#### [Aim of the exercise]
For the records below, print every one exactly, with nothing dropped.

#### [Entries taken from a collection]
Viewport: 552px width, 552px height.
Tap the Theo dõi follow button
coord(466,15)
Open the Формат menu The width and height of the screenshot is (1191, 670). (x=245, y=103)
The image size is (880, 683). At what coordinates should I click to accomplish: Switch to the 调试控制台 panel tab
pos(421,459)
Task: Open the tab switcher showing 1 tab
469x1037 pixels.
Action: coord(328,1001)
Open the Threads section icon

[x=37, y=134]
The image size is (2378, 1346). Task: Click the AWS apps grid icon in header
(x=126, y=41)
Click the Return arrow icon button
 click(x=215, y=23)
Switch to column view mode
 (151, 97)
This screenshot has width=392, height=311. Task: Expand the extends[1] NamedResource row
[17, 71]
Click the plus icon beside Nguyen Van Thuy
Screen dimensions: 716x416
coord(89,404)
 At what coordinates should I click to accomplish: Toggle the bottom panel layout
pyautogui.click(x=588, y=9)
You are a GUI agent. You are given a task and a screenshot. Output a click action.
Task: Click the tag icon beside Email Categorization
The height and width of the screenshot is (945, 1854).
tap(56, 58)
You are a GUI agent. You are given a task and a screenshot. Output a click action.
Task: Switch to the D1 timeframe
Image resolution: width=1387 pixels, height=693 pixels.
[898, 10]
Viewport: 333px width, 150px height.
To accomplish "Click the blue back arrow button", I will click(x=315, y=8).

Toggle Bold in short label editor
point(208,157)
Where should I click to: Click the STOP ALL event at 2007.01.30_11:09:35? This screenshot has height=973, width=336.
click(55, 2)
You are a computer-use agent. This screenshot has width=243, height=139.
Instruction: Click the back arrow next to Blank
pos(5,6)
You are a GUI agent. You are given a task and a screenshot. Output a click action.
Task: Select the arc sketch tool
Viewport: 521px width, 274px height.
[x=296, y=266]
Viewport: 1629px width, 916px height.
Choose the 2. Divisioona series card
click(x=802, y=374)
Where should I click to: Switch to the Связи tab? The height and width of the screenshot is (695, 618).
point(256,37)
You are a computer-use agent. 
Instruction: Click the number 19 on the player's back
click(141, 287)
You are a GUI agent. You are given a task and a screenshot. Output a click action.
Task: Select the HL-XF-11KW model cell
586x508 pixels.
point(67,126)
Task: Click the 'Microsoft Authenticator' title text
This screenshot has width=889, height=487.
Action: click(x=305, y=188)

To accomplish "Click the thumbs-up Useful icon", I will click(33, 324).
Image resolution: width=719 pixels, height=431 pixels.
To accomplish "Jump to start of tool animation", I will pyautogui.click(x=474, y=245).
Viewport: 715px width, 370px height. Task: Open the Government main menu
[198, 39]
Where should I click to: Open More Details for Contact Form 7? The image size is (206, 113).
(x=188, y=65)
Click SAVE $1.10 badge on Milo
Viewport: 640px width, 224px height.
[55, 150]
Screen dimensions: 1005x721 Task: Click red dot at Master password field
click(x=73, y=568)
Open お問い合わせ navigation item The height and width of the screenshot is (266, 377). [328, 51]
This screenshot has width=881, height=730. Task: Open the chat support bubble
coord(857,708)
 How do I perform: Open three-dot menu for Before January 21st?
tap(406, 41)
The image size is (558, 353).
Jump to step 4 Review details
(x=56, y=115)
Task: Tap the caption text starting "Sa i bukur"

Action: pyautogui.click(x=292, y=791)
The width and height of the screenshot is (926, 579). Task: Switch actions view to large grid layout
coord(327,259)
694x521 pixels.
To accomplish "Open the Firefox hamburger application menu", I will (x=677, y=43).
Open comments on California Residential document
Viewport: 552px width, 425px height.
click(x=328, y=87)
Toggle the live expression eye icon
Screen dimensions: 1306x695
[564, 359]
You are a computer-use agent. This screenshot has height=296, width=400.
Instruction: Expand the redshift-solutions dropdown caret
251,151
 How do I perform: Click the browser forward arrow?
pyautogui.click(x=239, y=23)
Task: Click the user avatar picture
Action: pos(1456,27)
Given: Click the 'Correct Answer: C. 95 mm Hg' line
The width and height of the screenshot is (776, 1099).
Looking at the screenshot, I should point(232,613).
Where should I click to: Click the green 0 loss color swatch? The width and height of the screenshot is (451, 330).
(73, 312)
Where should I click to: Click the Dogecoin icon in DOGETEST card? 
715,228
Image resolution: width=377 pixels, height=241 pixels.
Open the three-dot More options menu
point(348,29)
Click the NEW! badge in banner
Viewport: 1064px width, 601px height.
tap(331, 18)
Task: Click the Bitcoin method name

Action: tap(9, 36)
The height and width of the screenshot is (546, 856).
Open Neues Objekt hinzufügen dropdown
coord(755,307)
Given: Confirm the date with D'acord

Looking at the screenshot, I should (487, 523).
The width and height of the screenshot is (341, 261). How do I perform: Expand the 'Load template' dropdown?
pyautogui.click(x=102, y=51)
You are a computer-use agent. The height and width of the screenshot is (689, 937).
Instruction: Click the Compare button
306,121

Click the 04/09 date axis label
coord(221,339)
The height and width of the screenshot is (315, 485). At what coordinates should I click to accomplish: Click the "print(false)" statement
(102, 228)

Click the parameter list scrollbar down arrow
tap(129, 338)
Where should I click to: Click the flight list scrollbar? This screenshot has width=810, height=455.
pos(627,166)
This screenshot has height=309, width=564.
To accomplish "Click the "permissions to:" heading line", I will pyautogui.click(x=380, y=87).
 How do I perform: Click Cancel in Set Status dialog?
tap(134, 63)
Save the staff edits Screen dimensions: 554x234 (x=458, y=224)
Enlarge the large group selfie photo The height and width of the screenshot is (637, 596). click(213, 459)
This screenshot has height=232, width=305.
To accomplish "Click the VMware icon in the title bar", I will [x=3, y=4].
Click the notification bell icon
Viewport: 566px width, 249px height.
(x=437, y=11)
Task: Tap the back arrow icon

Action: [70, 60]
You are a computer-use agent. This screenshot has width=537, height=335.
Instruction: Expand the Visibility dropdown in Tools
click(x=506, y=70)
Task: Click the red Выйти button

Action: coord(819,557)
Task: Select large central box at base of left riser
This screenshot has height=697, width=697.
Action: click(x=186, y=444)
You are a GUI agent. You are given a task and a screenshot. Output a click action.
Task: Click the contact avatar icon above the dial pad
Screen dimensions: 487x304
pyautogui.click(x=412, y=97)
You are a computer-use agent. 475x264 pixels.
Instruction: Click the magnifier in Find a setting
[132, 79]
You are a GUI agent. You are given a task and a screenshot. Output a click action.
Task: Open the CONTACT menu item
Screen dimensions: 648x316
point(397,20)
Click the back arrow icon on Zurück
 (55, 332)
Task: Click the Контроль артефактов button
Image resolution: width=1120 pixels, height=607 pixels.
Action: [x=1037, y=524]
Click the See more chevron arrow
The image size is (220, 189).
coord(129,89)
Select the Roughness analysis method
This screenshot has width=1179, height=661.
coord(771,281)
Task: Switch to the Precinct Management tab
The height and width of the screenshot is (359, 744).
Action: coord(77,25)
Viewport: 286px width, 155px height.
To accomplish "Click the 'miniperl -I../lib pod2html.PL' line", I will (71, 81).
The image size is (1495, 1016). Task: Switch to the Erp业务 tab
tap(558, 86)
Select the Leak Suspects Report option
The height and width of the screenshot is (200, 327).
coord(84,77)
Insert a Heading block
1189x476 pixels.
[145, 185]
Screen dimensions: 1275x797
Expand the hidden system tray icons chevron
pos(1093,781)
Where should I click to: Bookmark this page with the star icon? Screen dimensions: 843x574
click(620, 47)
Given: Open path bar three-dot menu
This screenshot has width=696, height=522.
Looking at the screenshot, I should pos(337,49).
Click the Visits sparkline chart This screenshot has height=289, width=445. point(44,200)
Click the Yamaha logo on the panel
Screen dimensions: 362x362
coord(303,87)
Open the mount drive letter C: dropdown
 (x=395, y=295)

#### [Your solution]
Viewport: 552px width, 552px height.
Tap the Theo dõi follow button
coord(466,15)
Open the Формат menu The width and height of the screenshot is (1191, 670). (x=245, y=103)
The image size is (880, 683). At what coordinates should I click to accomplish: Switch to the 调试控制台 panel tab
pos(421,459)
Task: Open the tab switcher showing 1 tab
469x1037 pixels.
Action: coord(328,1001)
Open the Threads section icon

[x=37, y=134]
The image size is (2378, 1346). Task: Click the AWS apps grid icon in header
(x=126, y=41)
Click the Return arrow icon button
 click(x=215, y=23)
Switch to column view mode
 (151, 97)
This screenshot has width=392, height=311. Task: Expand the extends[1] NamedResource row
[17, 71]
Click the plus icon beside Nguyen Van Thuy
Screen dimensions: 716x416
coord(89,404)
 At what coordinates should I click to accomplish: Toggle the bottom panel layout
pyautogui.click(x=588, y=9)
You are a GUI agent. You are given a task and a screenshot. Output a click action.
Task: Click the tag icon beside Email Categorization
The height and width of the screenshot is (945, 1854).
tap(56, 58)
You are a GUI agent. You are given a task and a screenshot. Output a click action.
Task: Switch to the D1 timeframe
Image resolution: width=1387 pixels, height=693 pixels.
[898, 10]
Viewport: 333px width, 150px height.
To accomplish "Click the blue back arrow button", I will click(x=315, y=8).

Toggle Bold in short label editor
point(208,157)
Where should I click to: Click the STOP ALL event at 2007.01.30_11:09:35? This screenshot has height=973, width=336.
click(55, 2)
You are a computer-use agent. This screenshot has width=243, height=139.
Instruction: Click the back arrow next to Blank
pos(5,6)
You are a GUI agent. You are given a task and a screenshot. Output a click action.
Task: Select the arc sketch tool
Viewport: 521px width, 274px height.
[x=296, y=266]
Viewport: 1629px width, 916px height.
Choose the 2. Divisioona series card
click(x=802, y=374)
Where should I click to: Switch to the Связи tab? The height and width of the screenshot is (695, 618).
point(256,37)
You are a computer-use agent. 
Instruction: Click the number 19 on the player's back
click(141, 287)
You are a GUI agent. You are given a task and a screenshot. Output a click action.
Task: Select the HL-XF-11KW model cell
586x508 pixels.
point(67,126)
Task: Click the 'Microsoft Authenticator' title text
This screenshot has width=889, height=487.
Action: click(x=305, y=188)

To accomplish "Click the thumbs-up Useful icon", I will click(33, 324).
Image resolution: width=719 pixels, height=431 pixels.
To accomplish "Jump to start of tool animation", I will pyautogui.click(x=474, y=245).
Viewport: 715px width, 370px height. Task: Open the Government main menu
[198, 39]
Where should I click to: Open More Details for Contact Form 7? The image size is (206, 113).
(x=188, y=65)
Click SAVE $1.10 badge on Milo
Viewport: 640px width, 224px height.
[55, 150]
Screen dimensions: 1005x721 Task: Click red dot at Master password field
click(x=73, y=568)
Open お問い合わせ navigation item The height and width of the screenshot is (266, 377). [328, 51]
This screenshot has width=881, height=730. Task: Open the chat support bubble
coord(857,708)
 How do I perform: Open three-dot menu for Before January 21st?
tap(406, 41)
The image size is (558, 353).
Jump to step 4 Review details
(x=56, y=115)
Task: Tap the caption text starting "Sa i bukur"

Action: pyautogui.click(x=292, y=791)
The width and height of the screenshot is (926, 579). Task: Switch actions view to large grid layout
coord(327,259)
694x521 pixels.
To accomplish "Open the Firefox hamburger application menu", I will (x=677, y=43).
Open comments on California Residential document
Viewport: 552px width, 425px height.
click(x=328, y=87)
Toggle the live expression eye icon
Screen dimensions: 1306x695
[564, 359]
You are a computer-use agent. This screenshot has height=296, width=400.
Instruction: Expand the redshift-solutions dropdown caret
251,151
 How do I perform: Click the browser forward arrow?
pyautogui.click(x=239, y=23)
Task: Click the user avatar picture
Action: pos(1456,27)
Given: Click the 'Correct Answer: C. 95 mm Hg' line
The width and height of the screenshot is (776, 1099).
Looking at the screenshot, I should point(232,613).
Where should I click to: Click the green 0 loss color swatch? The width and height of the screenshot is (451, 330).
(73, 312)
Where should I click to: Click the Dogecoin icon in DOGETEST card? 
715,228
Image resolution: width=377 pixels, height=241 pixels.
Open the three-dot More options menu
point(348,29)
Click the NEW! badge in banner
Viewport: 1064px width, 601px height.
tap(331, 18)
Task: Click the Bitcoin method name

Action: tap(9, 36)
The height and width of the screenshot is (546, 856).
Open Neues Objekt hinzufügen dropdown
coord(755,307)
Given: Confirm the date with D'acord

Looking at the screenshot, I should (487, 523).
The width and height of the screenshot is (341, 261). How do I perform: Expand the 'Load template' dropdown?
pyautogui.click(x=102, y=51)
You are a computer-use agent. The height and width of the screenshot is (689, 937).
Instruction: Click the Compare button
306,121

Click the 04/09 date axis label
coord(221,339)
The height and width of the screenshot is (315, 485). At what coordinates should I click to accomplish: Click the "print(false)" statement
(102, 228)

Click the parameter list scrollbar down arrow
tap(129, 338)
Where should I click to: Click the flight list scrollbar? This screenshot has width=810, height=455.
pos(627,166)
This screenshot has height=309, width=564.
To accomplish "Click the "permissions to:" heading line", I will pyautogui.click(x=380, y=87).
 How do I perform: Click Cancel in Set Status dialog?
tap(134, 63)
Save the staff edits Screen dimensions: 554x234 (x=458, y=224)
Enlarge the large group selfie photo The height and width of the screenshot is (637, 596). click(213, 459)
This screenshot has height=232, width=305.
To accomplish "Click the VMware icon in the title bar", I will [x=3, y=4].
Click the notification bell icon
Viewport: 566px width, 249px height.
(x=437, y=11)
Task: Tap the back arrow icon

Action: [70, 60]
You are a computer-use agent. This screenshot has width=537, height=335.
Instruction: Expand the Visibility dropdown in Tools
click(x=506, y=70)
Task: Click the red Выйти button

Action: coord(819,557)
Task: Select large central box at base of left riser
This screenshot has height=697, width=697.
Action: click(x=186, y=444)
You are a GUI agent. You are given a task and a screenshot. Output a click action.
Task: Click the contact avatar icon above the dial pad
Screen dimensions: 487x304
pyautogui.click(x=412, y=97)
You are a computer-use agent. 475x264 pixels.
Instruction: Click the magnifier in Find a setting
[132, 79]
You are a GUI agent. You are given a task and a screenshot. Output a click action.
Task: Open the CONTACT menu item
Screen dimensions: 648x316
point(397,20)
Click the back arrow icon on Zurück
 (55, 332)
Task: Click the Контроль артефактов button
Image resolution: width=1120 pixels, height=607 pixels.
Action: [x=1037, y=524]
Click the See more chevron arrow
The image size is (220, 189).
coord(129,89)
Select the Roughness analysis method
This screenshot has width=1179, height=661.
coord(771,281)
Task: Switch to the Precinct Management tab
The height and width of the screenshot is (359, 744).
Action: coord(77,25)
Viewport: 286px width, 155px height.
To accomplish "Click the 'miniperl -I../lib pod2html.PL' line", I will (71, 81).
The image size is (1495, 1016). Task: Switch to the Erp业务 tab
tap(558, 86)
Select the Leak Suspects Report option
The height and width of the screenshot is (200, 327).
coord(84,77)
Insert a Heading block
1189x476 pixels.
[145, 185]
Screen dimensions: 1275x797
Expand the hidden system tray icons chevron
pos(1093,781)
Where should I click to: Bookmark this page with the star icon? Screen dimensions: 843x574
click(620, 47)
Given: Open path bar three-dot menu
This screenshot has width=696, height=522.
Looking at the screenshot, I should pos(337,49).
Click the Visits sparkline chart This screenshot has height=289, width=445. point(44,200)
Click the Yamaha logo on the panel
Screen dimensions: 362x362
coord(303,87)
Open the mount drive letter C: dropdown
 (x=395, y=295)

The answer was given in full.